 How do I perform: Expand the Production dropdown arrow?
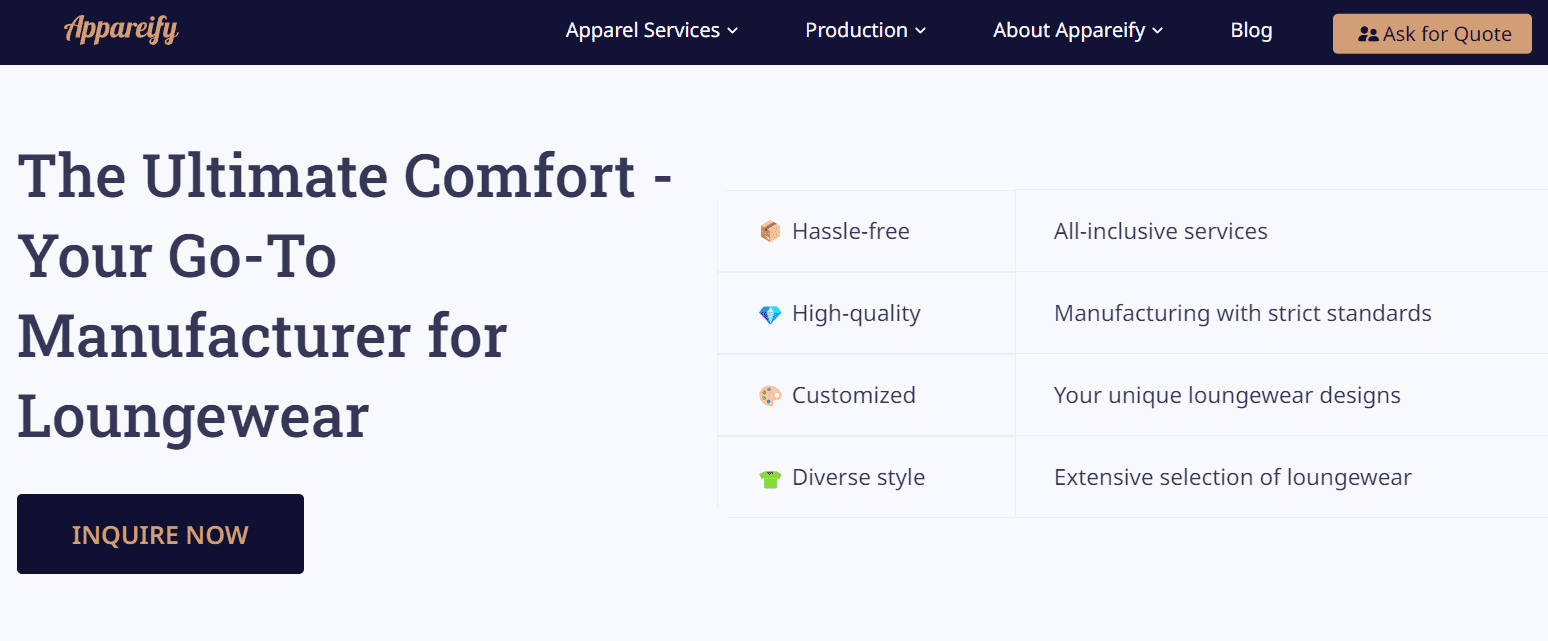tap(920, 31)
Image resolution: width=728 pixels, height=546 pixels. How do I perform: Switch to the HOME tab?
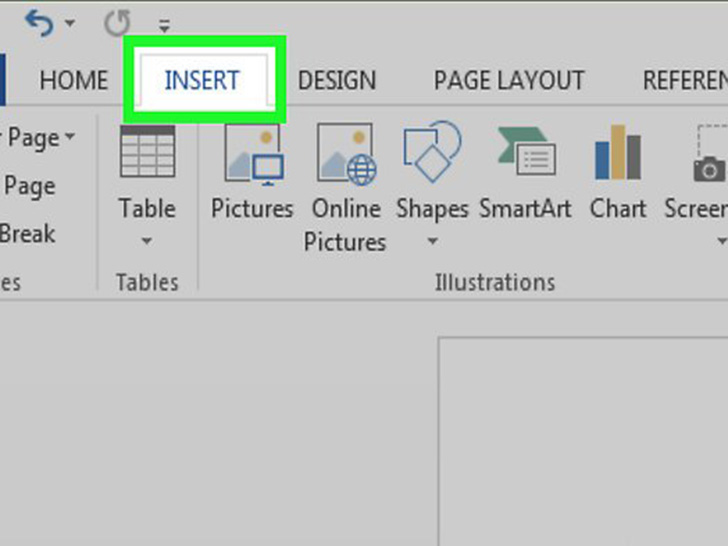[x=74, y=81]
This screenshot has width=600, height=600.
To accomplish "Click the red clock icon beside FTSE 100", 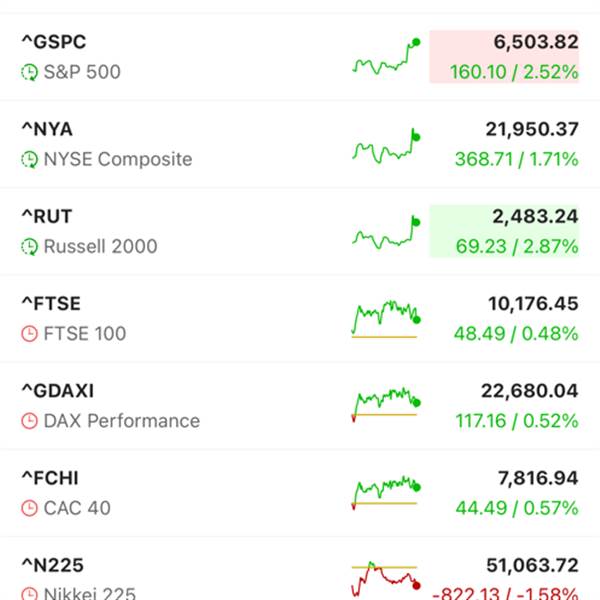I will [x=30, y=334].
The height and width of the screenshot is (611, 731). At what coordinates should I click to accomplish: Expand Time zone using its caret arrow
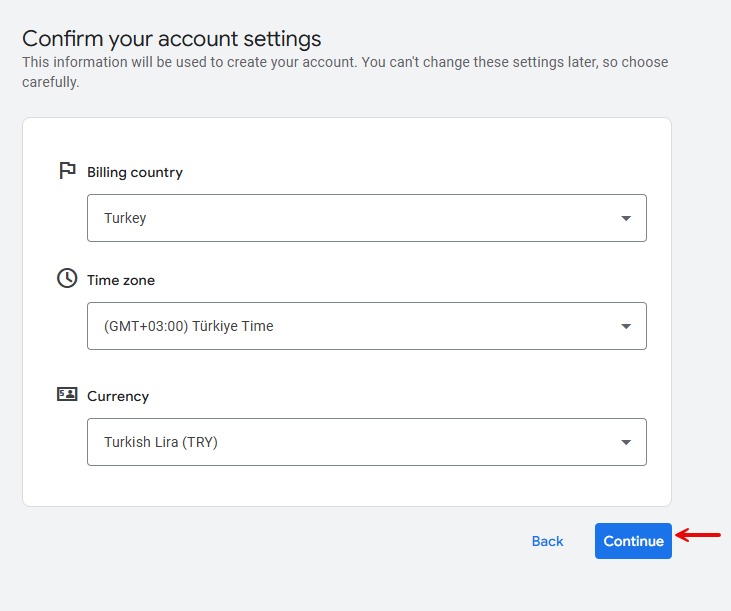[x=626, y=326]
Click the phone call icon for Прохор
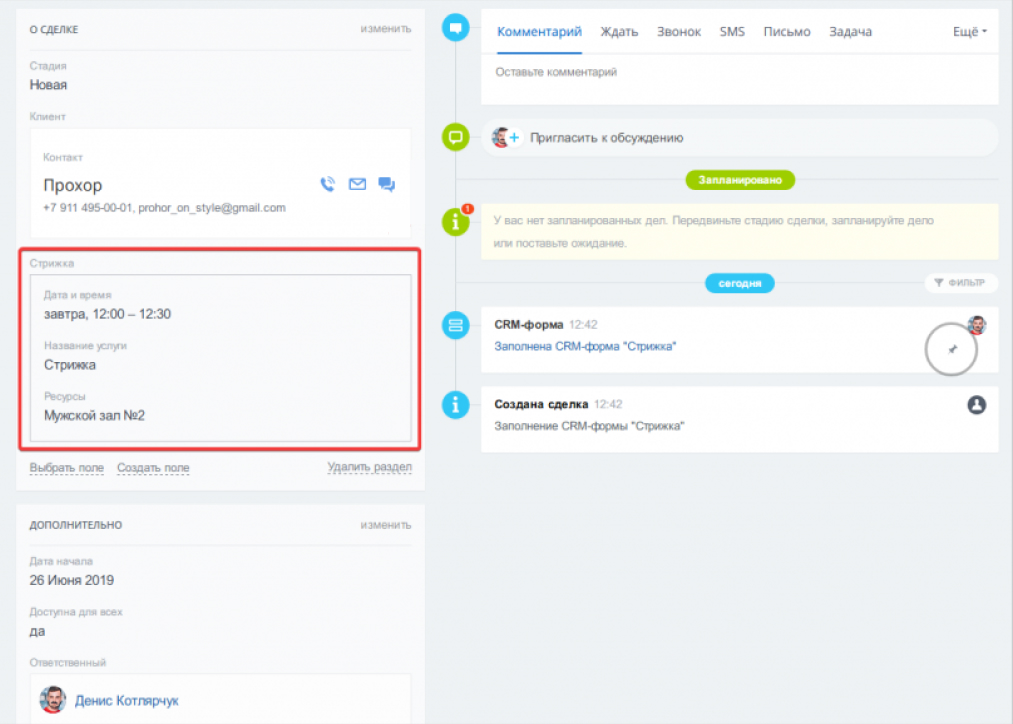This screenshot has width=1013, height=724. click(327, 184)
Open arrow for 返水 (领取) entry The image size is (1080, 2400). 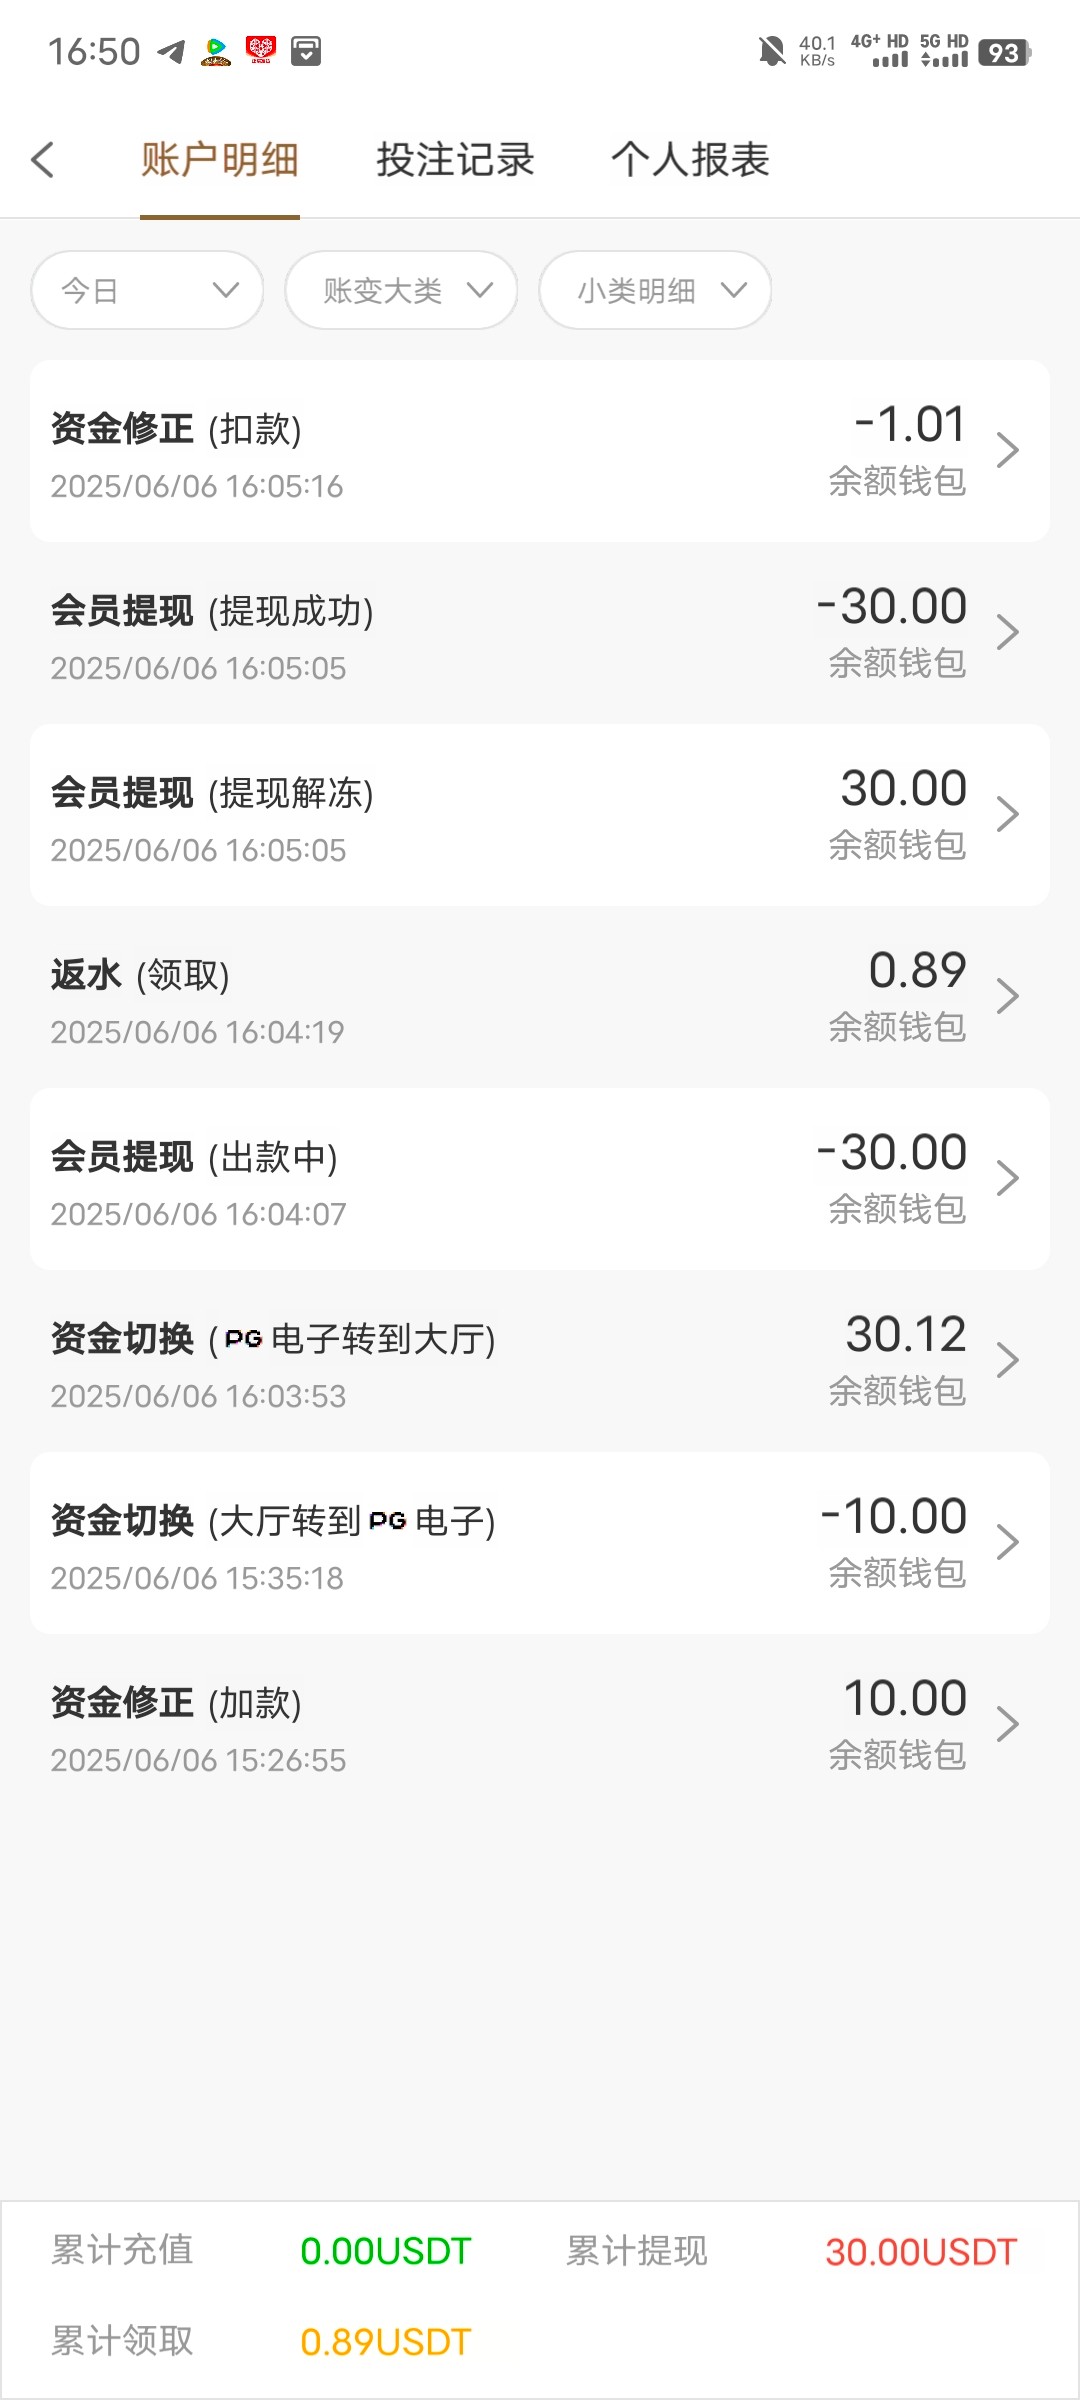pyautogui.click(x=1007, y=997)
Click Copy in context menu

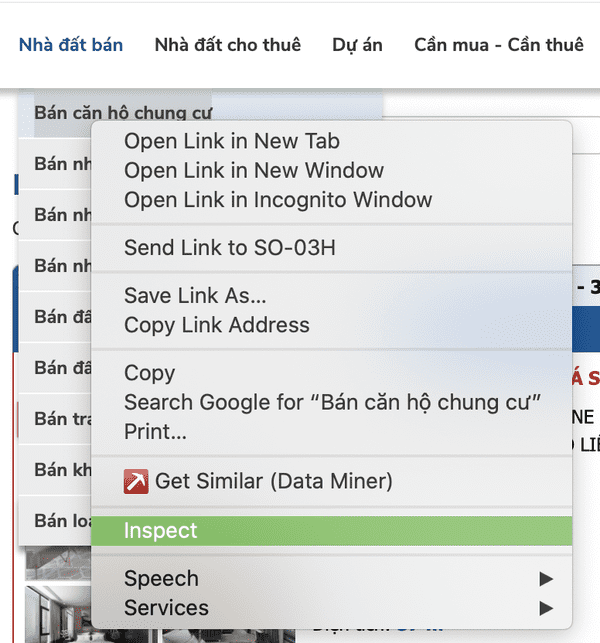[x=150, y=373]
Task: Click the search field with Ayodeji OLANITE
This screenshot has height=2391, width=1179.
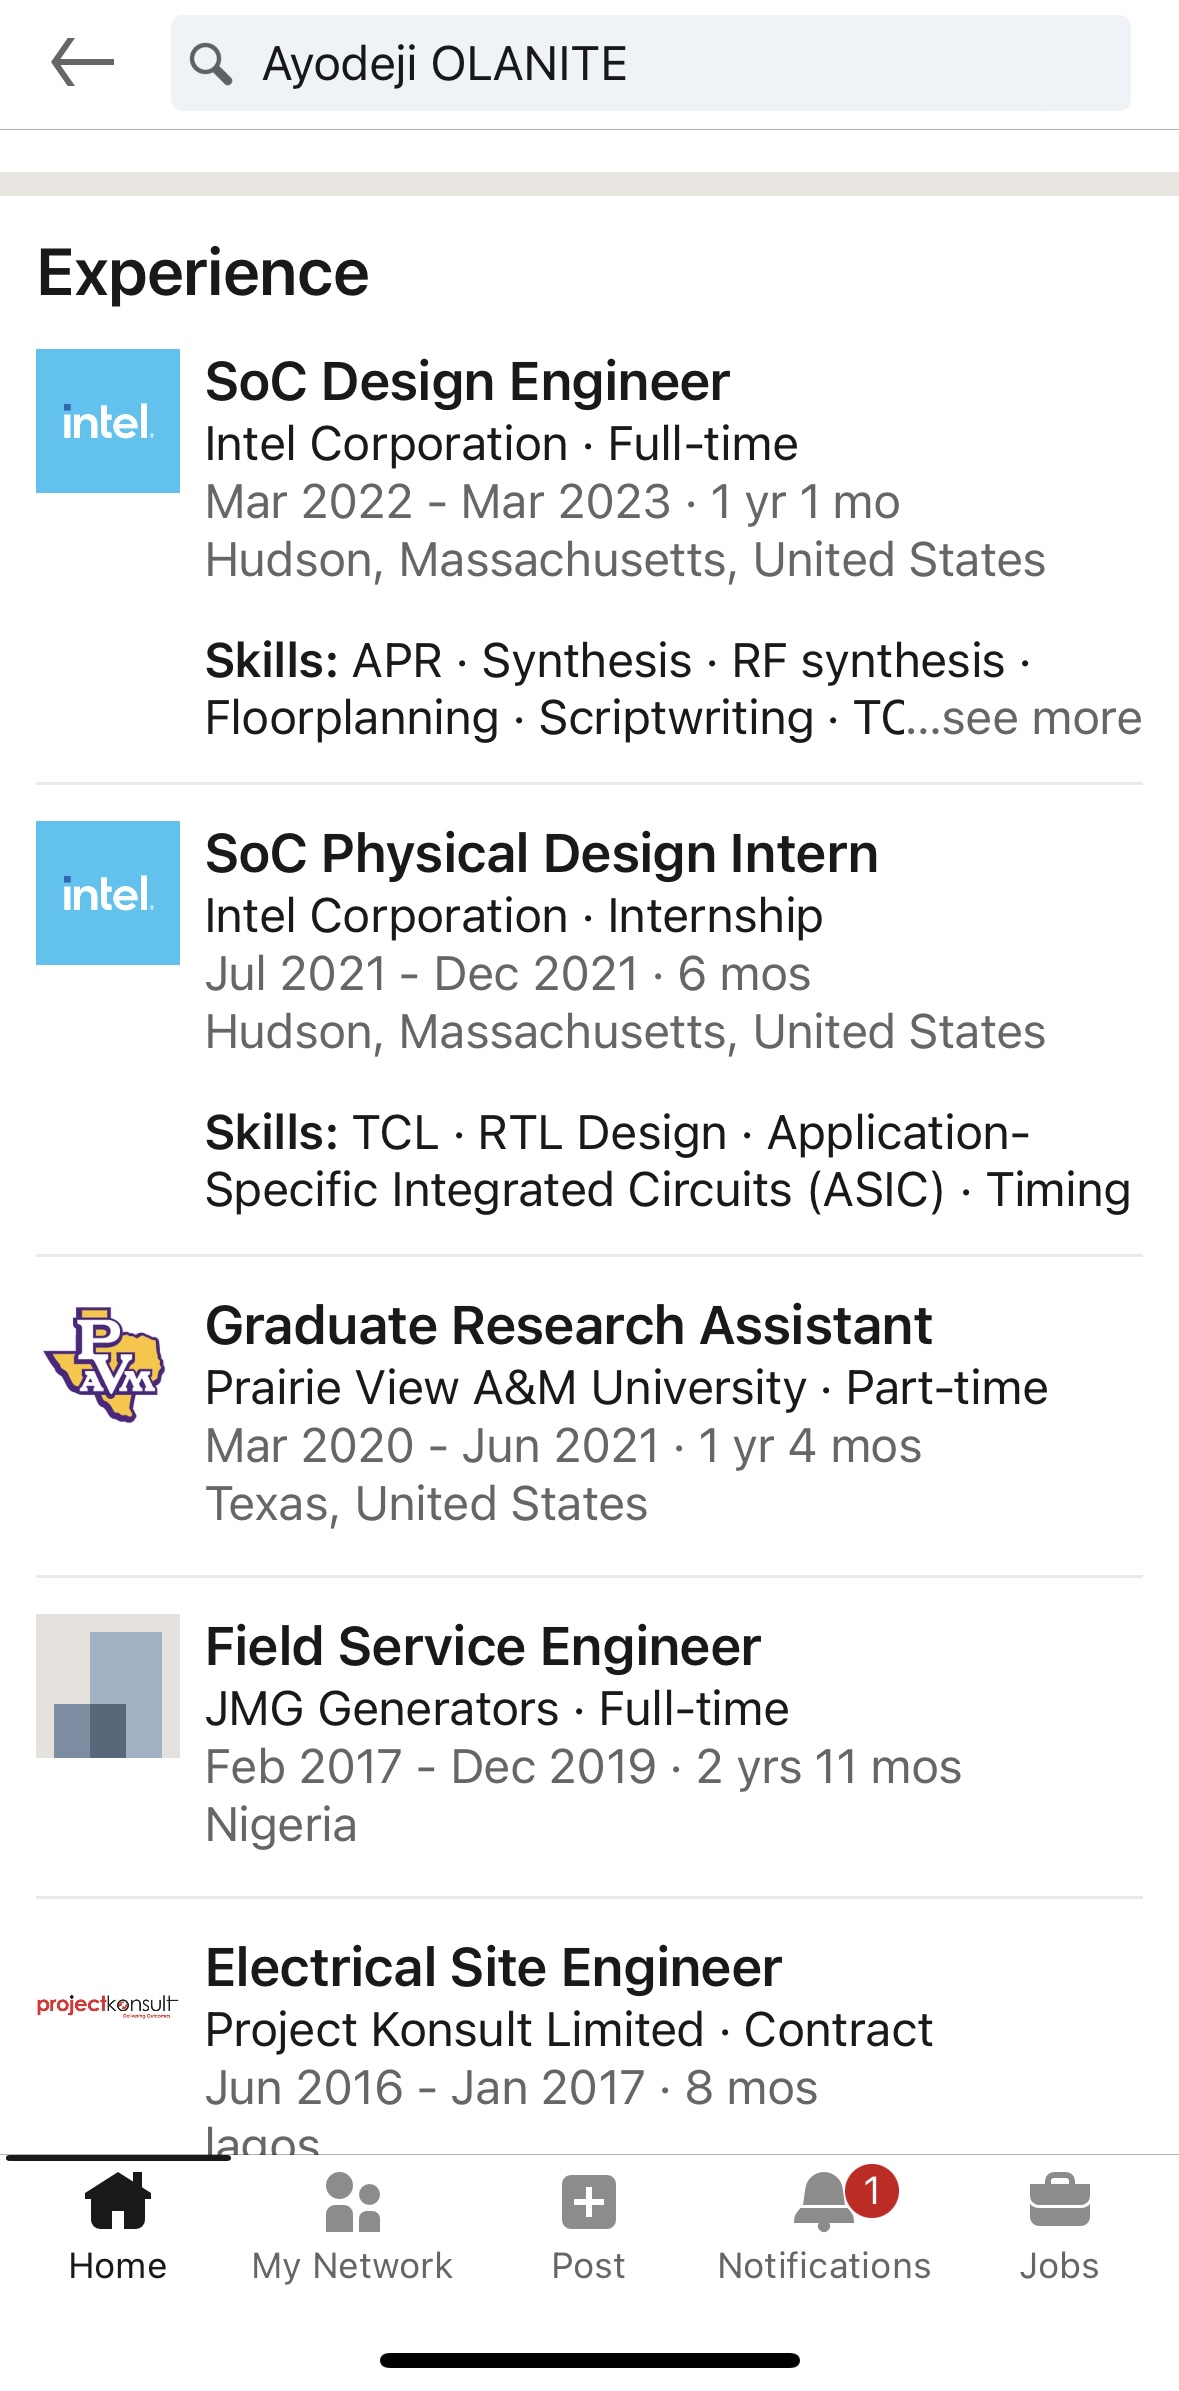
- - - - -
▶ **THE TASK**
Only the lines from the one containing "Task: Click the" through the last line of the material are to be restated word for word; no picture is to be included.

▶ **WRITTEN REPLY**
Task: Click the search field with Ayodeji OLANITE
This screenshot has height=2391, width=1179.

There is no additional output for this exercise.